The two parameter sets are mutually exclusive — mixing them raises
``ValueError``. Returns ``(series_id, valid_time, value)`` — one row
per cutoff-winning forecast.


Run lookups
-----------

Each ``write()`` call generates a single client-side ``run_id`` (a UUID7
truncated to 63 bits) unless ``run_id`` is supplied as a column on the
DataFrame. ``run_series`` indexes the (series, run) pairs:

.. code-block:: python

   # Newest run first.
   run_ids = td.read_run_series(series_id=42)


Best practices
--------------

1. **Always use timezone-aware UTC datetimes.** Naive timestamps raise.

   .. code-block:: python

      from datetime import datetime, timezone
      good = datetime(2025, 1, 1, 12, tzinfo=timezone.utc)

2. **Use** ``knowledge_time`` **for forecast revisions.** The same
   ``(series_id, valid_time)`` can have many ``knowledge_time`` values;
   each represents a distinct forecast run.
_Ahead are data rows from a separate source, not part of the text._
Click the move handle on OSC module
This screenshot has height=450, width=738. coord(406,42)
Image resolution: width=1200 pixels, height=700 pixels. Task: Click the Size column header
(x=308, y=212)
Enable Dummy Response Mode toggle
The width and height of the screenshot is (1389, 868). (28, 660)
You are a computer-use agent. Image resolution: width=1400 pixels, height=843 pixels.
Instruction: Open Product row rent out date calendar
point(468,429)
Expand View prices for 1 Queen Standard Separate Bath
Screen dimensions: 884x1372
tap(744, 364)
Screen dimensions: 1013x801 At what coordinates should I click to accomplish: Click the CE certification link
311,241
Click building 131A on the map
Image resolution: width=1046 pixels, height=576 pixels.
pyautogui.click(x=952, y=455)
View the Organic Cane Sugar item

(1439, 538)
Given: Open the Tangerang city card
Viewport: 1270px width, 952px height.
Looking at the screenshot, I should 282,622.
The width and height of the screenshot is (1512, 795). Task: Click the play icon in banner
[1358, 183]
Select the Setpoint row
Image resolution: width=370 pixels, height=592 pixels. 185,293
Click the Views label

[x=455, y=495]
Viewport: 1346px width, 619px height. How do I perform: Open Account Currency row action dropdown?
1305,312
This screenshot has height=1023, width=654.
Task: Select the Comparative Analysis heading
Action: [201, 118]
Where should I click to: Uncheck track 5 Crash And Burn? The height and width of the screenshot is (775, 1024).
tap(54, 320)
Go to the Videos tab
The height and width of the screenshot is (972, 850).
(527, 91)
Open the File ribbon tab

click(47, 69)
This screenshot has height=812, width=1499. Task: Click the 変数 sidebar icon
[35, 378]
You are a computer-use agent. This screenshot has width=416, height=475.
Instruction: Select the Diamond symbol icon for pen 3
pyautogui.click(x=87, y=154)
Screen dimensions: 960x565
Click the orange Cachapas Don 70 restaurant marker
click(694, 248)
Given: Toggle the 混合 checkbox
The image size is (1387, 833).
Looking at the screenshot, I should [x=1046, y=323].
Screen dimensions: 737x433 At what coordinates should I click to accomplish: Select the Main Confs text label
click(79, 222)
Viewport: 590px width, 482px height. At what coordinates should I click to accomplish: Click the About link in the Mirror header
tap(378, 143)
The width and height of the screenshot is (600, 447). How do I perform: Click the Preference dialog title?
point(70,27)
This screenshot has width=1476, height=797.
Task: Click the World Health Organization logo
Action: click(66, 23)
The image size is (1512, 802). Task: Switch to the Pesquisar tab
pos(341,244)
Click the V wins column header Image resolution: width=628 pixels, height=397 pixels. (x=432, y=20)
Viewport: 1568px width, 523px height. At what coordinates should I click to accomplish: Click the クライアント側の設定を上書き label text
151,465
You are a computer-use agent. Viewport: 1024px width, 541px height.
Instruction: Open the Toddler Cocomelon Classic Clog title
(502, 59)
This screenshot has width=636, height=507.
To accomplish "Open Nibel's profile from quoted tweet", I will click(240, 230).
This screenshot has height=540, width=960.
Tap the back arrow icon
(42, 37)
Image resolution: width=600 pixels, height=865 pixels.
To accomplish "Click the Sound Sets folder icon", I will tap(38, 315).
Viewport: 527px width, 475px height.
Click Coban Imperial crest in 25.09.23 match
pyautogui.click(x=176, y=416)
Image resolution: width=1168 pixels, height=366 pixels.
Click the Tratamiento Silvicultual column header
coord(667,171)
3. **Append corrections, don't UPDATE.** A correction is a new row with
   the same ``(series_id, valid_time, knowledge_time)`` tuple, a fresh
   ``change_time``, and the new ``value``. Reads pick the latest
   ``change_time`` automatically.

4. **Pick a retention tier per series, not per write.** The DDL
   partitions on ``retention``; mixing tiers within a single series
   defeats the partition pruning.

5. **Hold series metadata externally.** TimeDB doesn't track series
   names, units, or labels. Use ``energydb`` (or your own catalog table)
   to keep that mapping.


Error handling
--------------

.. code-block:: python

   try:
       td.write(df, retention="bogus")
   except ValueError as e:
       print(e)  # "Unknown retention 'bogus'. Valid values: [...]"

The most common ``ValueError``\ s come from:

- An unknown ``retention`` value (kwarg or column).
- Naive timestamps in any time column.
- Missing required columns (``series_id``, ``valid_time``, ``value``).
- Both kwarg and column supplied for ``retention`` or ``knowledge_time``.

Connection errors (ClickHouse unreachable, auth failure) propagate
directly from ``clickhouse-connect``.